Both of these clichés are refreshingly swerved by The Eternals, the 2021 blockbuster which cast non-hearing woman of colour Lauren Ridloff (who had a part in Sound Of Metal) as Marvel’s first deaf superhero Makkari. Originally a white, hearing male in the Marvel comics, this movie version boasts the same ability to move at super-speed – she just happens to communicate via sign language. She is not defined by her deafness.

This is a game-changer. There’s a long way to go before a deaf actor can be considered for any role, but that’s the point of equality. Of course, first, they have to get into the room.

In December 2020 there was a call to boycott Stephen King’s TV series The Stand after hearing actor Henry Zaga was cast as deaf character Nick Andros. A letter – shared by deaf filmmaker and originator of the #DeafTalent movement Jade Bryan and signed by 70 industry professionals – was uploaded to Twitter in which it was claimed “not one deaf professional actor was called in to audition for the role” and that “there was no acknowledgement given to the psyche of a deaf character; being deaf is more than just not hearing”.

" Makkari is Marvel's first deaf superhero. She happens to communicate via sign language but she is not defined by her deafness."

As the #MeToo and #BLM movements prove, creating authentic change is not just about offering tokenistic window-dressing to under-represented groups, it’s about giving them the chance to shape their own stories. We need deaf producers, directors and writers.

When Rose Ayling-Ellis starred in the BBC’s Strictly Come Dancing in December, the focus was all about ‘how can she hear the music?’ and ‘isn’t she doing well for a deaf person?’. By the end, it was clear that she won because she was the best dancer in the competition.
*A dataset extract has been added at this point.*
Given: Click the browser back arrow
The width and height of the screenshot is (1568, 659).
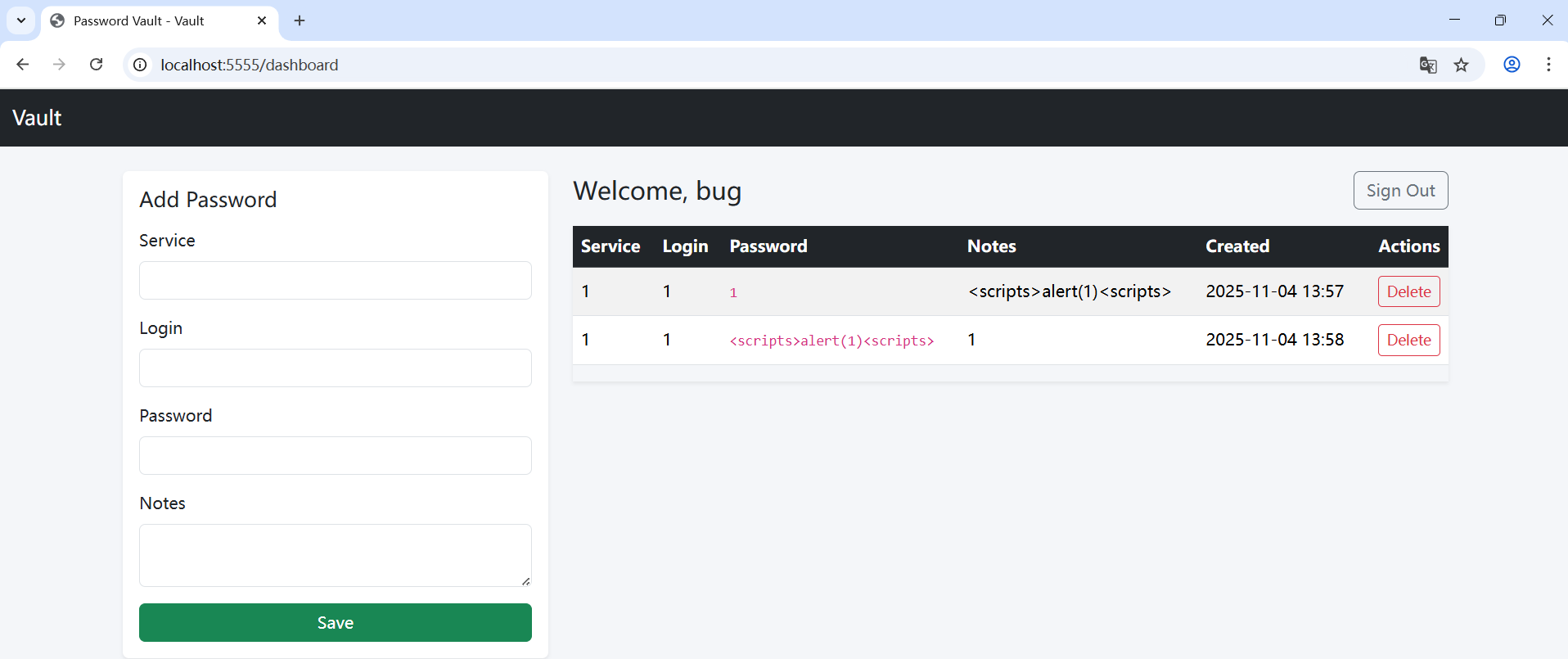Looking at the screenshot, I should click(23, 65).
That, not her deafness, is what defined her.

Last night’s triple win for CODA turns the glimmer of hope that we saw with last year’s nominees into an even brighter flame. Though there is still a long way to go and drastic changes that need to be made in representation, the door is open and the talent is too good to ignore.

The Short Stack

Authentic deaf representation is, at last, breaking through to the mainstream as CODA takes home three Oscars.